La cúpula de la Unión de Rugby de Buenos Aires (URBA) fijó para el 28 de abril la asamblea extraordinaria, en la cual los clubes votarán nuevamente el destino dentro de la jurisdicción porteña del Plan de Alto Rendimiento (Pladar) que lanzó la Unión Argentina de Rugby (UAR) en febrero del año pasado. Habrá dos opciones: ratificar lo resuelto el 18 de mayo de 2009, o sea que los jugadores que están ese plan no puedan actuar en sus clubes, o extender la prórroga hasta el 31 de diciembre de 2012.
De todos modos, y de acuerdo a lo que se vivió en la reunión de presidentes del miércoles pasado, no puede vislumbrarse un punto final al conflicto que mantiene en vilo al rugby de Buenos Aires desde comienzos del año.
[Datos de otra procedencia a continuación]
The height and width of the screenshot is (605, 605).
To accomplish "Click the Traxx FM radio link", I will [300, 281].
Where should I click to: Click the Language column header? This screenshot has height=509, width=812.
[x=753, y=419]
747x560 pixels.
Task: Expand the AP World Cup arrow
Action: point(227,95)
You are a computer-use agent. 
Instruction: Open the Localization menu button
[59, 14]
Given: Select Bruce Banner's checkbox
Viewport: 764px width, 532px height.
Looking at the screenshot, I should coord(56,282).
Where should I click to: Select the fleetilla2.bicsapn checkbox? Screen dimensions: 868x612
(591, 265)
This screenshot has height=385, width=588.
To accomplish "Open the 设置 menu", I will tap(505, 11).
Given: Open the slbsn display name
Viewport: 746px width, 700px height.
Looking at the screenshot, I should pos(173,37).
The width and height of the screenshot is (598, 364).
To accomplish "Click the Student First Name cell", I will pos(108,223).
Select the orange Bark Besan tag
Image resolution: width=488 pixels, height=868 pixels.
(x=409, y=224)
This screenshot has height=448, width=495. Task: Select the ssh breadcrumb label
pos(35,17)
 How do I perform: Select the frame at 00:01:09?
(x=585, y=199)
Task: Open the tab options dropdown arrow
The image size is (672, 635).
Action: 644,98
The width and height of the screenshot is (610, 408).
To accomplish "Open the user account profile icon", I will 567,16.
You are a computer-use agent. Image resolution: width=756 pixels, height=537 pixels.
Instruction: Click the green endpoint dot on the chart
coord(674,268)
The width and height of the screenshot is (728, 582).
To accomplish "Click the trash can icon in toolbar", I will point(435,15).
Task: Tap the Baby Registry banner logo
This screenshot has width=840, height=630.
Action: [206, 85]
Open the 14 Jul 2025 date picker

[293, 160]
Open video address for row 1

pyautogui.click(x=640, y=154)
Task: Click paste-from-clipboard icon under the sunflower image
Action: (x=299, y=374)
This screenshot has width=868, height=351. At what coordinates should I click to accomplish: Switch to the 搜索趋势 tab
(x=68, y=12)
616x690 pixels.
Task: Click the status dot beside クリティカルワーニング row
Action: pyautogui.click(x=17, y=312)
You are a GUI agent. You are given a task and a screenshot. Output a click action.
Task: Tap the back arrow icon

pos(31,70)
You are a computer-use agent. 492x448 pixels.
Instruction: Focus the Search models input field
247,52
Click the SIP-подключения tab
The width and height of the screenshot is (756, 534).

Como había sucedido hace algo más de un mes, otra vez volvieron a plantearse duros enfrentamientos entre los clubes que mantienen un no al Pladar y la conducción de la URBA, que, al fin, blanqueó su coincidencia con lo que se pretende desde la UAR.
¿Cuáles son ahora los puntos en pugna? El principal, y crucial en la definición de la contienda, el modo de dirimir la votación. Desde la cúpula de la URBA se propuso que se resuelva por "mayoría simple", mientras que desde un grueso sector de los clubes se recordó que en lo resuelto en mayo de 2009 se acordó, además, que cualquier modificación necesitaba de los dos tercios. Este nuevo brete, cruzado por fuertes acusaciones, acentuó aún más la fractura que se vive en el ámbito de Buenos Aires. Cualquier semejanza con lo que ocurrió también la otra semana en el Senado con el impuesto al cheque es pura coincidencia.
Pero, además, el Consejo de la URBA estiró la prórroga -si es que triunfa esa opción- hasta el 31 de diciembre de 2012, un límite que no figuraba en ninguna de las cuatro propuestas que elevó la comisión formada por representantes de 14 clubes, y que durante un mes elaboró un amplio informe para debatir con las cuestiones deportivas, físicas, estatutarias, jurídicas y hasta impositivas.
Ese G14, efectivamente, propuso como alternativas: 1) Que se mantenga vigente el actual régimen para la reinserción de jugadores, excepto para los casos que regresen a la URBA a jugar la 'ventana autorizada anual', con una serie de condiciones; 2) La prórroga de la decisión del 18 de mayo de 2009 hasta el 31 de diciembre de 2010, con la seguridad y garantías suficientes de que no existirán nuevas extensiones; 3) La misma prórroga, pero hasta el 31 de diciembre de 2011, en razón a que en ese año se realizará el Mundial y 4) Mantener la decisión de mayo de 2009, sin modificaciones.
Como se ve, la conducción de la URBA tomó una quinta, la de una prórroga hasta fines del 2012 y, obvio, mantuvo como otra alternativa la de no modificar lo ya resuelto en mayo. La de 2012, vale aclararlo, es la que se desea desde la UAR y de los sectores que apoyan al Pladar.
Pero, el tema espinoso, se insiste, es el que gira alrededor de cómo se resolverá la votación. Hoy por hoy, ninguna de las dos posturas parece reunir los dos tercios, pero debe decirse que si se resolviese por esa vía, no habría posibilidad -si no se alcanza esa cifra- de revocar lo que en mayo aprobaron por unanimidad los representantes del 81 por ciento de los votos totales que existen en la URBA.
O sea, las mayores chances para que gane la postura de extender la prórroga parecen estar con una votación por mayoría simple.
¿Habrá tiempo en estos días que restan hasta el miércoles 28 para zanjar estas amplias diferencias, que ya no pasan sólo por Pladar sí o no? Muy difícil. Existen situaciones que no avizoran retorno.
En tanto, los integrantes de los Pampas XV que fueron eliminados, tras una muy buena actuación y una rica experiencia, en la Vodacom Cup sudafricana, ya regresaron al país. ¿Qué pasará con ellos hasta el 28 de abril, 72 horas antes de que comience el torneo de la URBA? ¿Los liberará la UAR del Pladar como hizo con los cinco jugadores que se habían quedado en la Argentina, para que puedan mientras tanto entrenarse en sus clubes? Y ya que estamos, otro interrogante: ¿pondrán Rosario y Tucumán a sus Pampas XV en la final que el sábado próximo sostendrán por el Campeonato Argentino?
La única certeza es que ahora sí hay una fecha para volver a votar, con dos posturas que eran harto sabidas desde que comenzó el año. Con dos posturas que, cada una de ellas, tienen suficientes argumentos, pero que parecen irreconciliables. Por eso, y esto es lo más importante, la fractura en Buenos Aires está lejos de soldarse.